Step 12: Check Nextcloud's system status from the CLI

The official Docker README documents the occ command for admin tasks. It is a useful sanity check after the first install because it verifies the app is healthy from inside the container, not just in the browser.

docker compose exec --user www-data app php occ status

A healthy response should show that Nextcloud is installed and report the current version.

Optional next step: put Nextcloud behind HTTPS

For a home-lab-only test, port 8080 may be enough. For normal long-term use, you will usually want a domain name and HTTPS in front of Nextcloud.

That is where your reverse proxy comes in:

• use Nginx Proxy Manager if you want a browser-based proxy workflow

• use Caddy if you want a smaller config-driven setup with automatic HTTPS

When you move Nextcloud behind a reverse proxy, read the official Nextcloud reverse proxy documentation as well.

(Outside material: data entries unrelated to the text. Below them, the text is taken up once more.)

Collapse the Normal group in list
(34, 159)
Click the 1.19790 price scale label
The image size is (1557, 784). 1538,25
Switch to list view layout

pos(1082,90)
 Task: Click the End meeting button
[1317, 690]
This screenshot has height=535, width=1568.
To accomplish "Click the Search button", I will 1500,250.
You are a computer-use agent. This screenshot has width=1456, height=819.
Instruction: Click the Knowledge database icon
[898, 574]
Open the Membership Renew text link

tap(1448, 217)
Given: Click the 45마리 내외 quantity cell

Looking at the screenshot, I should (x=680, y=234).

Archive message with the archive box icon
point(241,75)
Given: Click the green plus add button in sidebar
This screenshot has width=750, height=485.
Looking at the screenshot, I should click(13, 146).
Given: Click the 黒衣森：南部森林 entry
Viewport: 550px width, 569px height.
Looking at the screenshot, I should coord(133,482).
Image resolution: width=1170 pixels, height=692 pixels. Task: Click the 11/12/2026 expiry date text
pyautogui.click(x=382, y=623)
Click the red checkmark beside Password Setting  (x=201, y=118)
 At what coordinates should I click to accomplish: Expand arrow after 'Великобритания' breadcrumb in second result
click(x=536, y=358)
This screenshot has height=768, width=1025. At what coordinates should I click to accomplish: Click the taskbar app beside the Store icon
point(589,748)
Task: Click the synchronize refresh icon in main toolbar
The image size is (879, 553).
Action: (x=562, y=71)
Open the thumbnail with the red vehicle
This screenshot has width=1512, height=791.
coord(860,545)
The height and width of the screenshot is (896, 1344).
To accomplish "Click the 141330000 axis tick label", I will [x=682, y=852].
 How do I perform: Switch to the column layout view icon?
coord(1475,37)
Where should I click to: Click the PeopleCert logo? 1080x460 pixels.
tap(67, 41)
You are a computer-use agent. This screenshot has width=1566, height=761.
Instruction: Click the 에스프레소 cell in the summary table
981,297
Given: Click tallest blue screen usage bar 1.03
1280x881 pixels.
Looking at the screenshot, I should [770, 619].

The Nextcloud Docker docs also document related environment variables such as:

• NEXTCLOUD_TRUSTED_DOMAINS

• TRUSTED_PROXIES

• OVERWRITEHOST

• OVERWRITEPROTOCOL

• OVERWRITECLIURL

Those settings matter because Nextcloud needs to know which hostnames and forwarded headers it should trust.

Updating Nextcloud later

One of the nice things about this layout is that upgrades stay predictable. A normal update cycle is usually just:

cd /opt/nextcloud

docker compose pull

docker compose up -d

Before major upgrades, take backups of both the database and your persistent data. That is the part people regret skipping right before they learn why snapshots are not the same thing as a backup plan.

Troubleshooting tips

If the installer cannot connect to the database:

• confirm the db container is running

• double-check the values in .env

• make sure you entered db as the database host in the browser, not localhost

If the page loads slowly or throws startup errors:

• check container state with docker compose ps

• inspect logs with docker compose logs --tail=100

• confirm the server has enough RAM and disk space

If Nextcloud says Access through untrusted domain during first setup:

• this usually happens because you opened http://your-server-ip:8080 before adding that IP to NEXTCLOUD_TRUSTED_DOMAINS, or because the instance was already created before you changed .env

• make sure NEXTCLOUD_TRUSTED_DOMAINS in .env includes the exact IP address or hostname you used in the browser

• remember that changing .env after the first successful startup usually does not rewrite trusted_domains in an existing installation

• for an already-created instance, update the setting directly, for example with docker compose exec --user www-data app php occ config:system:set trusted_domains 1 --value=your-server-ip

• if you are intentionally starting over from scratch, remove the existing persistent data only if you are sure you do not need it, then recreate the stack so the first-run automation happens again

If you later expose the stack through a domain and get trusted-domain or reverse-proxy warnings:

• review the official Nextcloud reverse proxy documentation

• set the appropriate trusted domain and overwrite values for your setup

• verify your proxy is forwarding traffic to the correct internal port

Final thoughts

This is a solid beginner-friendly way to get Nextcloud running without overcomplicating the first deployment. You are starting with the simpler Apache image, using the same service pattern shown in the official Compose examples, and keeping the important data in persistent storage so the stack is ready for normal maintenance later.

Once this base install is working, the next logical improvements are HTTPS, backups, and a clean domain name. Those extra steps matter, but getting the core application up first makes the rest much easier to reason about.